_Compito A_.
Rispondi a queste domande sull'articolo dedicato al pellegrinaggio del vescovo a Mazzoleni:
(i) Come si chiama il più giovane dei partecipanti alla preghiera di apertura?
(ii) Quante persone circa erano presenti?
(iii) In quale valle si trova Mazzoleni?
_Compito B_. Stampa senza modifiche la parte dell'articolo sul pellegrinaggio del vescovo che si apre con le parole contenenti "Mazzoleni, il pellegrinaggio" e si chiude con "della piccola frazione.".
_Compito C_. Procedi con la stesura dell'articolo sul pellegrinaggio del vescovo a Mazzoleni, ripartendo dopo l'ultima frase riportata.

_Testo estratto_.
+++++

Mazzoleni, il pellegrinaggio del vescovo parte dalla tenerezza: “Non vergognatevi di essere buoni”

Ha le guance tonde, un po’ arrossate dal freddo, si chiama Oscar ed è un bambino di pochi mesi il più giovane dei partecipanti alla preghiera di apertura del pellegrinaggio pastorale del vescovo di Bergamo monsignor Francesco Beschi che si è svolta nei giorni scorsi a Mazzoleni, piccola frazione di Sant’Omobono Terme, in Valle Imagna. Un venerdì, al mattino di un giorno feriale, ma c’erano comunque un centinaio di persone, distanziate, con la mascherina ben posizionata sul viso, nel pieno rispetto delle regole anti-covid. Affollato il parcheggio davanti alla chiesa parrocchiale della piccola frazione.

La preghiera si è svolta in un’atmosfera raccolta, semplice, familiare, che è proprio ciò che ci si attende da questa visita: un cammino fra la gente, che è anche un modo per fare il punto sul percorso delle comunità della diocesi, in cui ognuno – non solo chi ne viene direttamente toccato – può rispecchiarsi.

+++++

_Dati da analizzare_.
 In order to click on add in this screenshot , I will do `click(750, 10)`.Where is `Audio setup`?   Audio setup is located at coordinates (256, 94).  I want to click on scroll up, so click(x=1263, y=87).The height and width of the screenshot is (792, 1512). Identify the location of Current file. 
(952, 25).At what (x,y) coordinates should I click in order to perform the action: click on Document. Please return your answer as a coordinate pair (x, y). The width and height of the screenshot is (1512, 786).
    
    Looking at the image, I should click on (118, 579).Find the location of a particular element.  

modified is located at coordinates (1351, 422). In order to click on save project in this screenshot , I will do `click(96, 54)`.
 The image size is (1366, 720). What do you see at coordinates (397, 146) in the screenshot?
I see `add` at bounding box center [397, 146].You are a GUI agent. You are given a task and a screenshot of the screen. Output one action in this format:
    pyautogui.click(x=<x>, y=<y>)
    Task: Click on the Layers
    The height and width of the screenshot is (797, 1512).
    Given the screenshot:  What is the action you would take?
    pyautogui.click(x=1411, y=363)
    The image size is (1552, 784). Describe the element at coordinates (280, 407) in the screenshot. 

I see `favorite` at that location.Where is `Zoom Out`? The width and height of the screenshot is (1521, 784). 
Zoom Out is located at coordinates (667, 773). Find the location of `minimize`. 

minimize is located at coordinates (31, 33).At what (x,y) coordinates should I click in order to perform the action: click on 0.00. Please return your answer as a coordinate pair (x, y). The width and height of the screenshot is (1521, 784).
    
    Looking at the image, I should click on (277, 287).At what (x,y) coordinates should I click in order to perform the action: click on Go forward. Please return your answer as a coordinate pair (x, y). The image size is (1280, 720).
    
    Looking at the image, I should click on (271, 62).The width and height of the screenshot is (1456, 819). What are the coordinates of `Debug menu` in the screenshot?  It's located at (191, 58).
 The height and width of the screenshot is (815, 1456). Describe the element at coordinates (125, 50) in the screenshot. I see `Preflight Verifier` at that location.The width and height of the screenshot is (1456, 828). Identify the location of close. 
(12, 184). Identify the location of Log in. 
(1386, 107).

+++++

_Risposta A_.
(i) Oscar.
(ii) Un centinaio.
(iii) In Valle Imagna.

_Risposta B_.
Mazzoleni, il pellegrinaggio del vescovo parte dalla tenerezza: “Non vergognatevi di essere buoni”

Ha le guance tonde, un po’ arrossate dal freddo, si chiama Oscar ed è un bambino di pochi mesi il più giovane dei partecipanti alla preghiera di apertura del pellegrinaggio pastorale del vescovo di Bergamo monsignor Francesco Beschi che si è svolta nei giorni scorsi a Mazzoleni, piccola frazione di Sant’Omobono Terme, in Valle Imagna. Un venerdì, al mattino di un giorno feriale, ma c’erano comunque un centinaio di persone, distanziate, con la mascherina ben posizionata sul viso, nel pieno rispetto delle regole anti-covid. Affollato il parcheggio davanti alla chiesa parrocchiale della piccola frazione.

_Risposta C_.
Ai piedi dell’altare c’era una statua di Maria e per chi, come noi, si trovava nella navata laterale della chiesa parrocchiale l’immagine del vescovo sull’altare risultava quasi incastonata fra le sue braccia. La devozione mariana è una delle cifre caratteristiche di questo territorio: poco lontano da Mazzoleni, fra l’altro, si trova il Santuario della Cornabusa, dedicato alla Madonna Addolorata, meta ogni anno di migliaia di pellegrini, entrato da poco a far parte dei “Luoghi del cuore” del Fai. Salendo per le strade un po’ aspre della Valle un occhio attento può notare anche altri piccoli segni di una fede genuina, popolare, fatta dei piccoli gesti di ogni giorno, come i fiori freschi lasciati davanti alle santelle.

Questa prima tappa del pellegrinaggio abbraccia 19 parrocchie, in un territorio in cui si trovano 16 preti: vederli tutti sull’altare intorno al vescovo, nell’avvio di questo incontro, ci è parso un segno concreto dello stile della fraternità e della collaborazione. Elementi chiave ai quali ha dato un impulso decisivo la creazione recente delle Comunità ecclesiali territoriali (Cet).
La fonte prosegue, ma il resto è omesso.